:: DIRECTIONS FOR THIS TASK ::
Without pictures, repeat exactly the lines from the one containing "Corner forum link" through the end of the entries.

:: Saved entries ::
--
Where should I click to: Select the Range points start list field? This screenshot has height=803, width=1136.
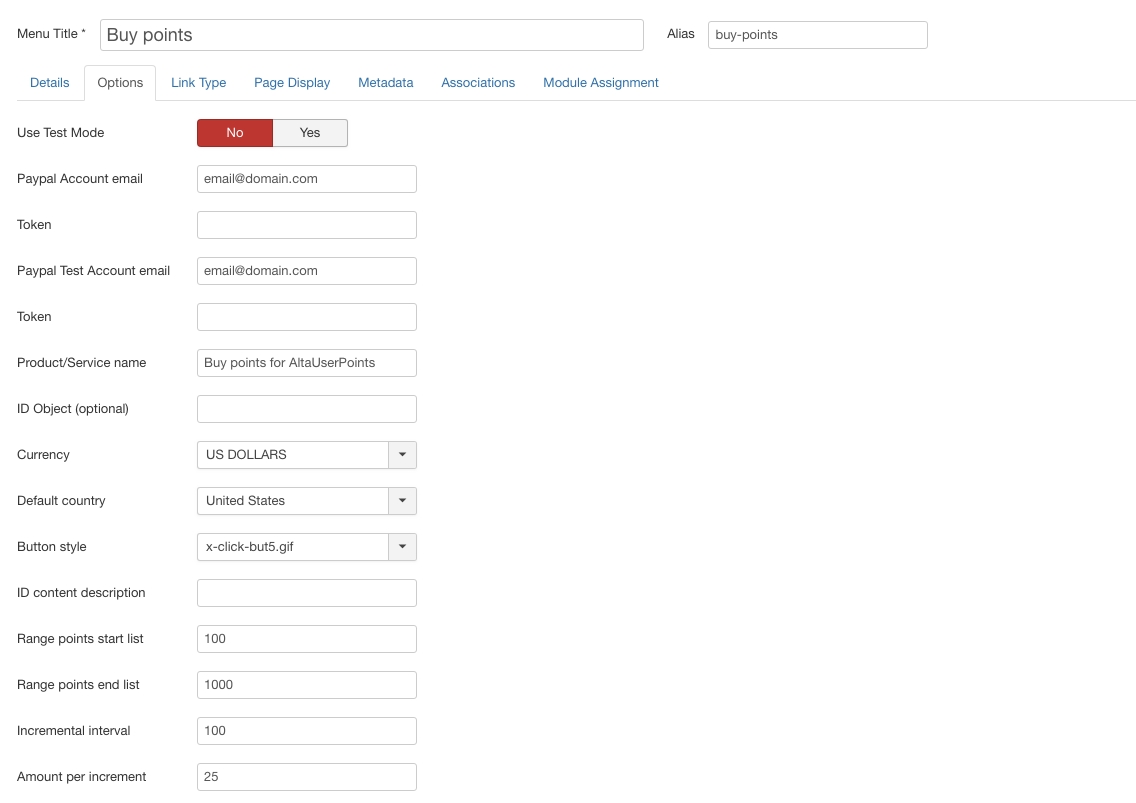point(306,638)
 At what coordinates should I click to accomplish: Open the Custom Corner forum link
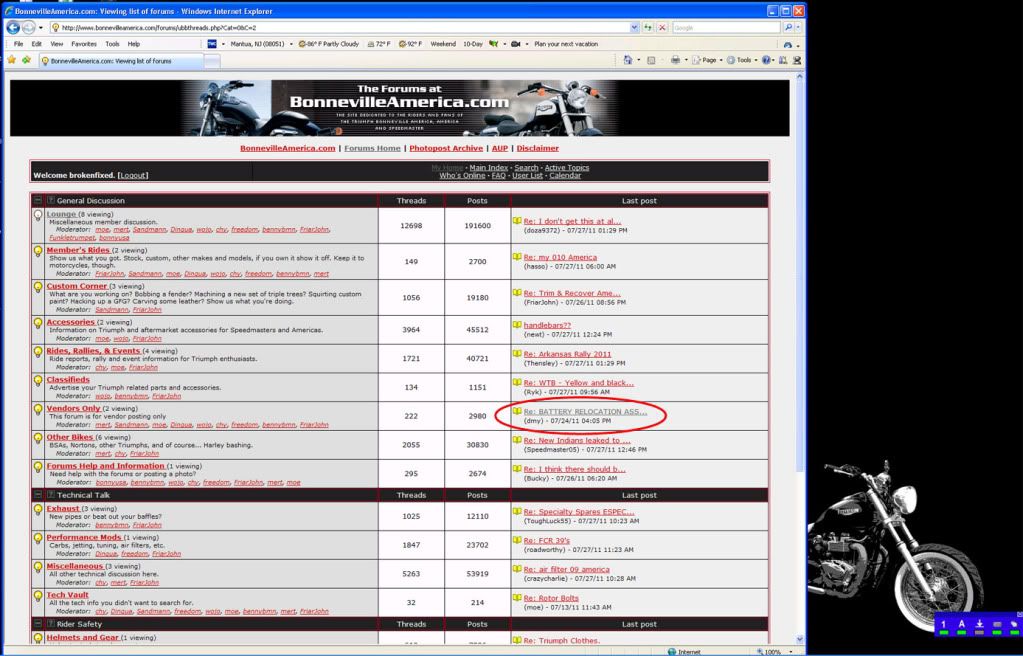[76, 286]
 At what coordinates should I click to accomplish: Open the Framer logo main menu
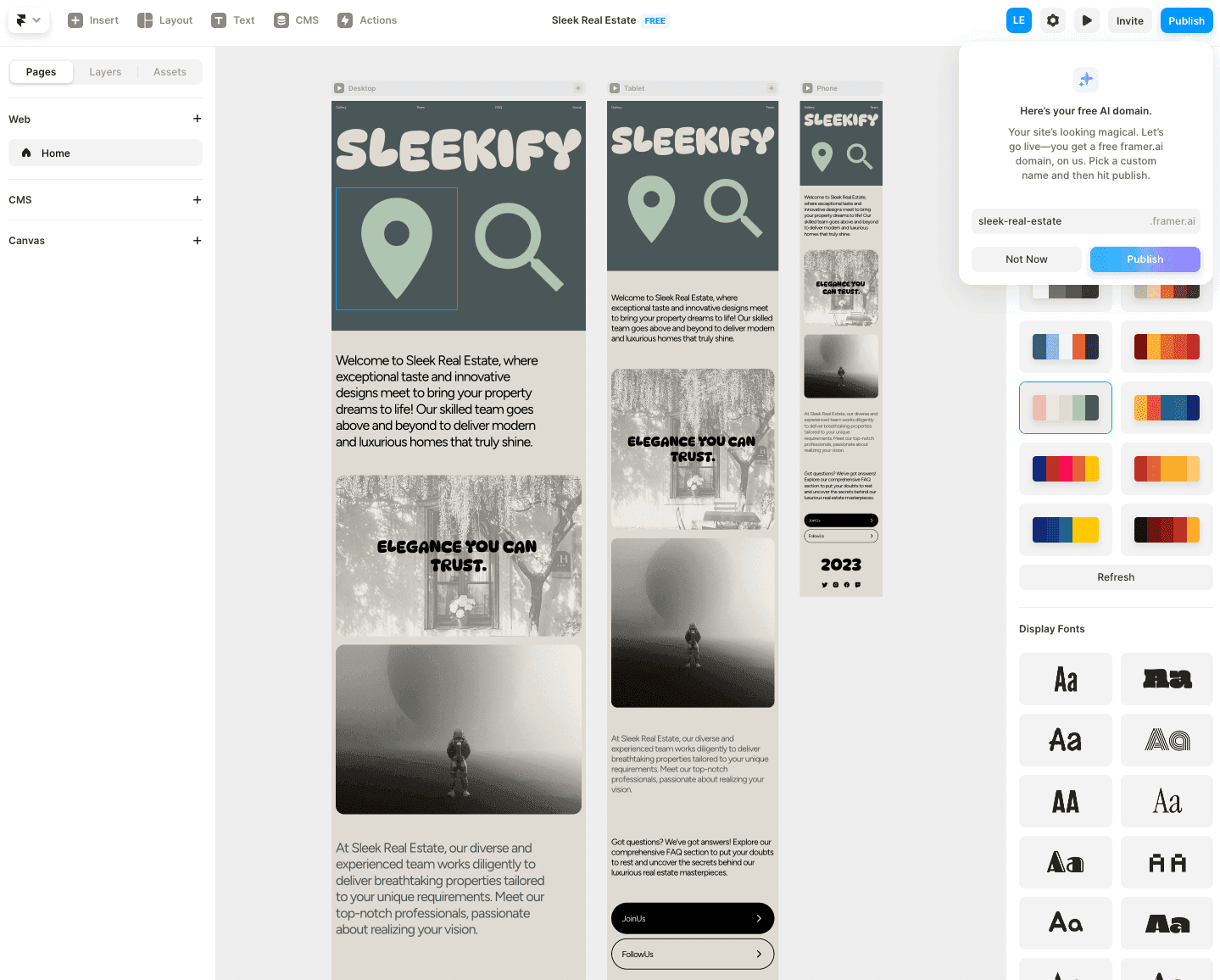click(28, 20)
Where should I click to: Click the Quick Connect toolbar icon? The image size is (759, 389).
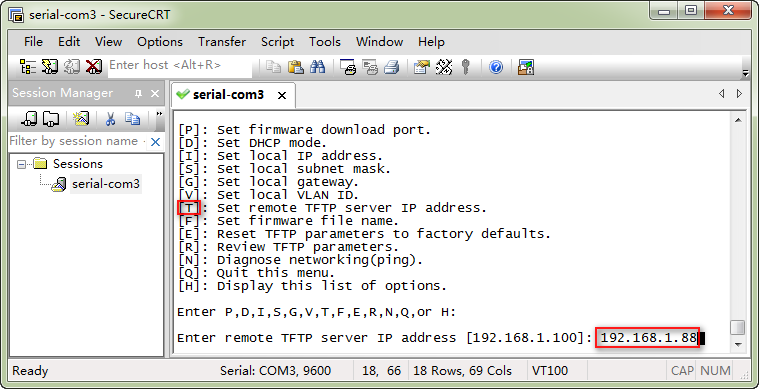click(49, 67)
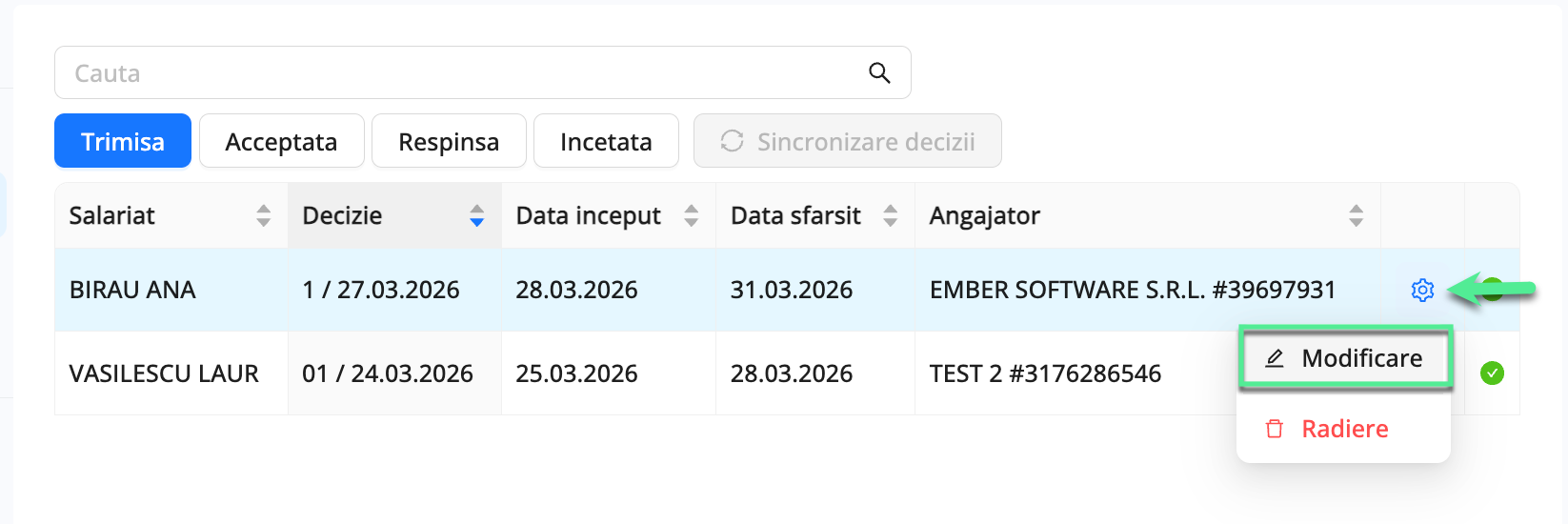The height and width of the screenshot is (524, 1568).
Task: Switch to the Acceptata filter tab
Action: point(281,141)
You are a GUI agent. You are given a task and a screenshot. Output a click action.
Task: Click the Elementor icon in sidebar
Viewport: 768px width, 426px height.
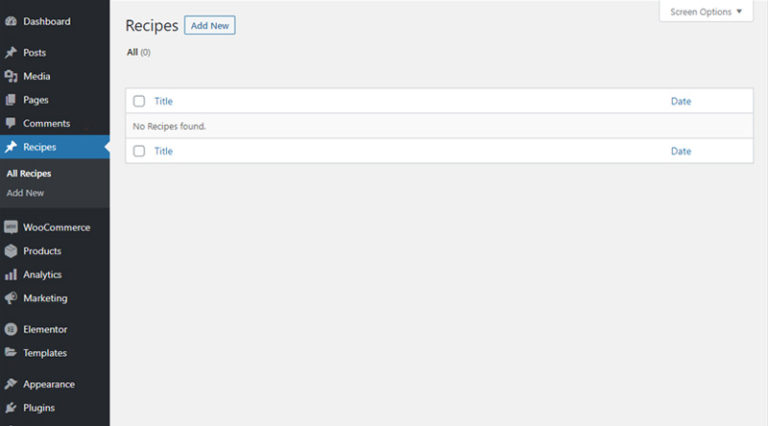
--
:: TASK RESULT ::
 At what coordinates should I click to accomplish: Open the Custom Corner forum link
[76, 286]
 At what coordinates should I click to accomplish: Open the Framer logo main menu
click(28, 20)
Where should I click to: Click the Quick Connect toolbar icon? The image size is (759, 389).
click(49, 67)
The height and width of the screenshot is (524, 1568).
Task: Switch to the Acceptata filter tab
Action: point(281,141)
You are a GUI agent. You are given a task and a screenshot. Output a click action.
Task: Click the Elementor icon in sidebar
Viewport: 768px width, 426px height.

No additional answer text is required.